What you really look like--->   

And it's okay. It really is.
As a wife and a mother, when
I enter Walmart, I wish to drape myself with my invisibility cloak. You don't see me, I don't see you. As far as I'm concerned, Walmart is the black hole of existence. But not my husband. He morphs into George Clooney and has to stop and shake hands with every other soul he passes. He knows them all. He shines at Walmart and I am a spider immersing myself into the nearest crack to get away. It's not that I'm a bitch...okay, I'm a bitch. But mainly, I'm just super uncomfortable trying to explain why I look like I just wrestled a 400 pound cat while living through a tornado. I also don't want to explain why I'm holding a bottle of tequila, Ice cream cones and a bag of artichokes. The real me should never see the light of day. Ever.  
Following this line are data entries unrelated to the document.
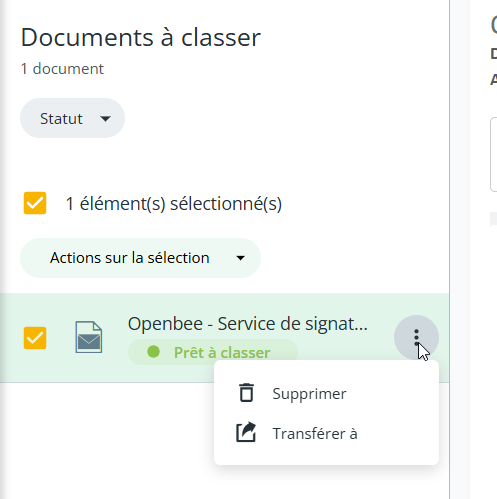The image size is (497, 499).
Task: Uncheck the select-all checkbox above the list
Action: pos(35,203)
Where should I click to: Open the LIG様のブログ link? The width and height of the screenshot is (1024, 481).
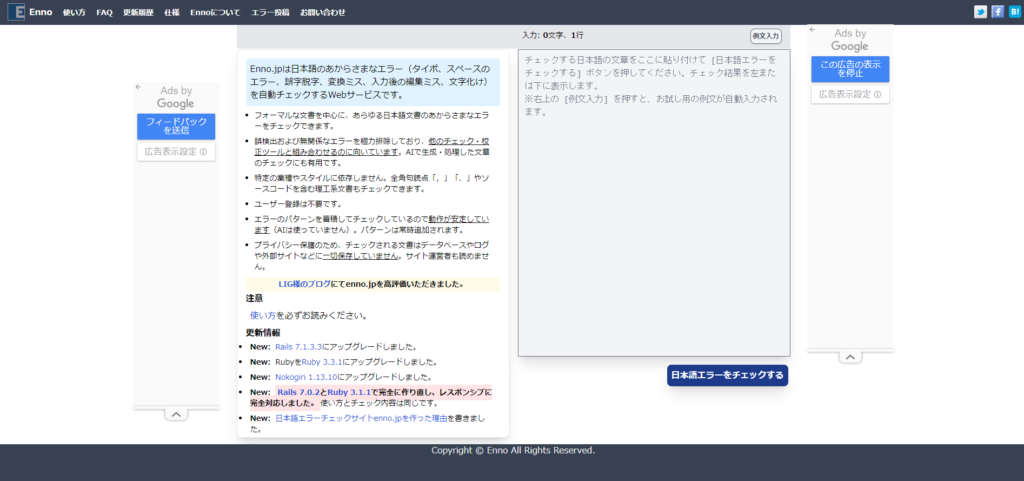[x=303, y=284]
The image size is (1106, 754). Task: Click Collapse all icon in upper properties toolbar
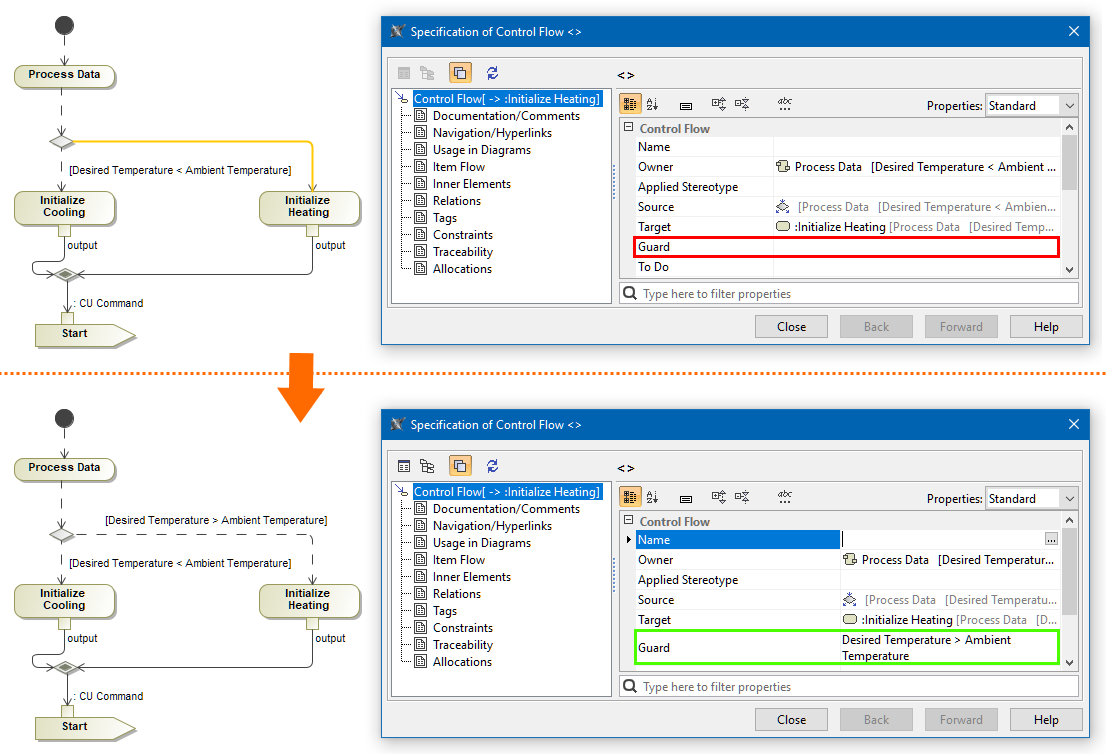(742, 104)
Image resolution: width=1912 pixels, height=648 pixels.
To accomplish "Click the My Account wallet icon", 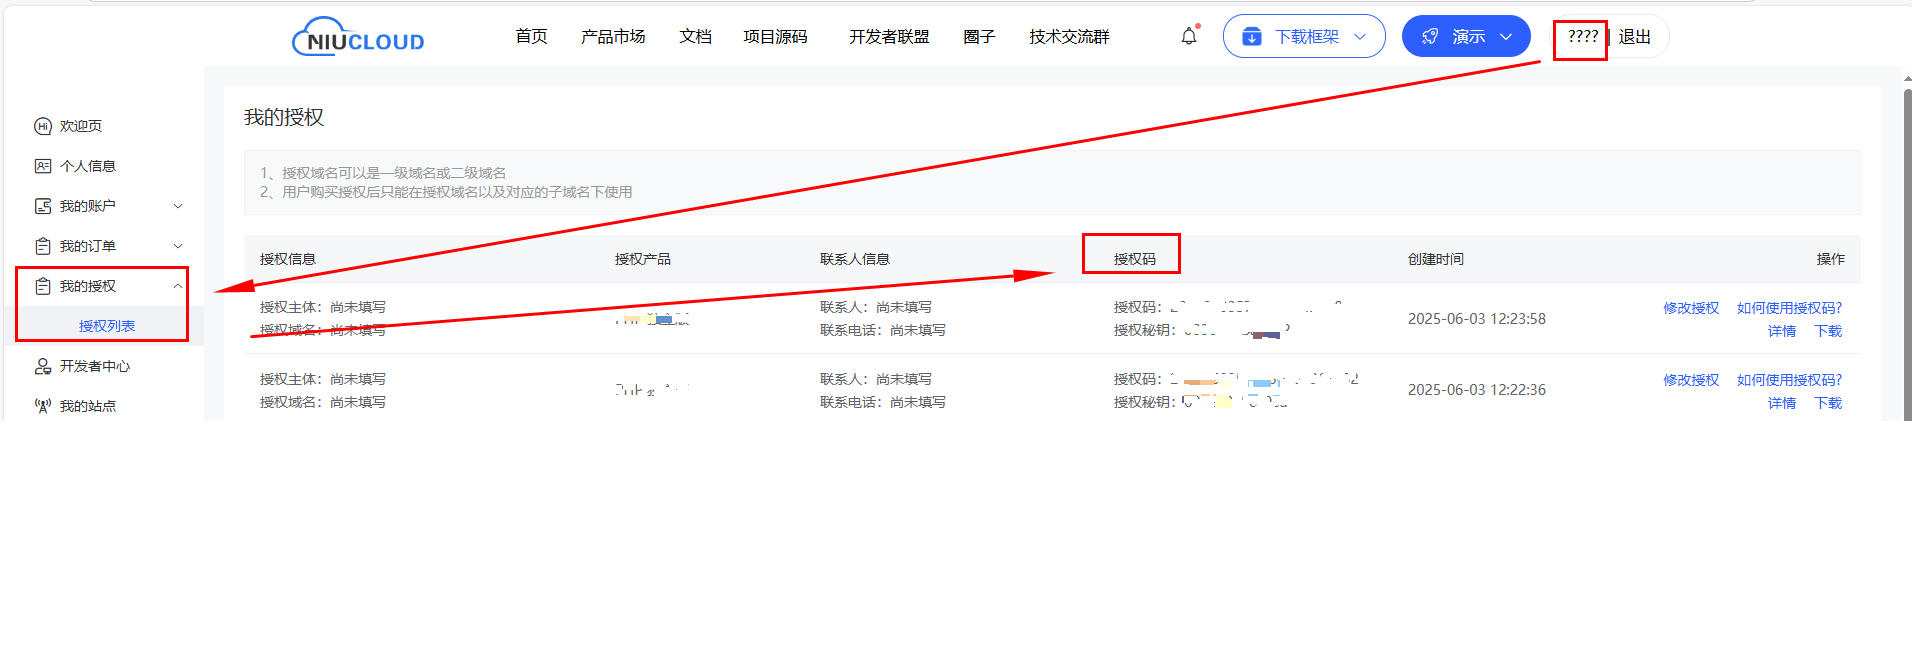I will pyautogui.click(x=43, y=206).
 It gets worse when you have to shop with toddlers or infants and people come up to you to tell you how beautiful your baby is. On the outside, you're nodding your head agreeing with them, but on the inside, you're watching your baby like he/she is a fucking ticking time bomb and you know at any minute the little shit will explode. We can all admit this. We love our kids, but dammit, they're jerks.
Comments
 
        How about when you meet up with your best friend who had a baby before you did? That's always fun. No judgement heading your way there. Let me warn you, it goes like this; "Your baby doesn't walk yet? But she's six months old...My son was already excelling in ballroom dancing at that age."
Or-
"Isn't your daughter potty-trained yet? I trained my son by pissing on Cheerios in the toilet. or I trained my son by (Insert her amazing training technique here.) and you walk away from this conversation clutching your kid thinking you are either, A: The worst mother ever on the planet in the history of human beings, or B: Your kid is a damn moron. Maybe you shouldn't have drank all that Dr. Pepper while you were preggers. Don't worry mom, your kid will learn to use a toilet.

Also, Just so you know, you don't have to fill your kids with every activity under the sun. If they don't attend Jr. Rodeo, Ballet, Girl or Boy Scouts and the Circus College of Clowning, trust me, they'll be okay. All a kid really needs is some sun, some dirt and an imagination. They'll be fine, mom.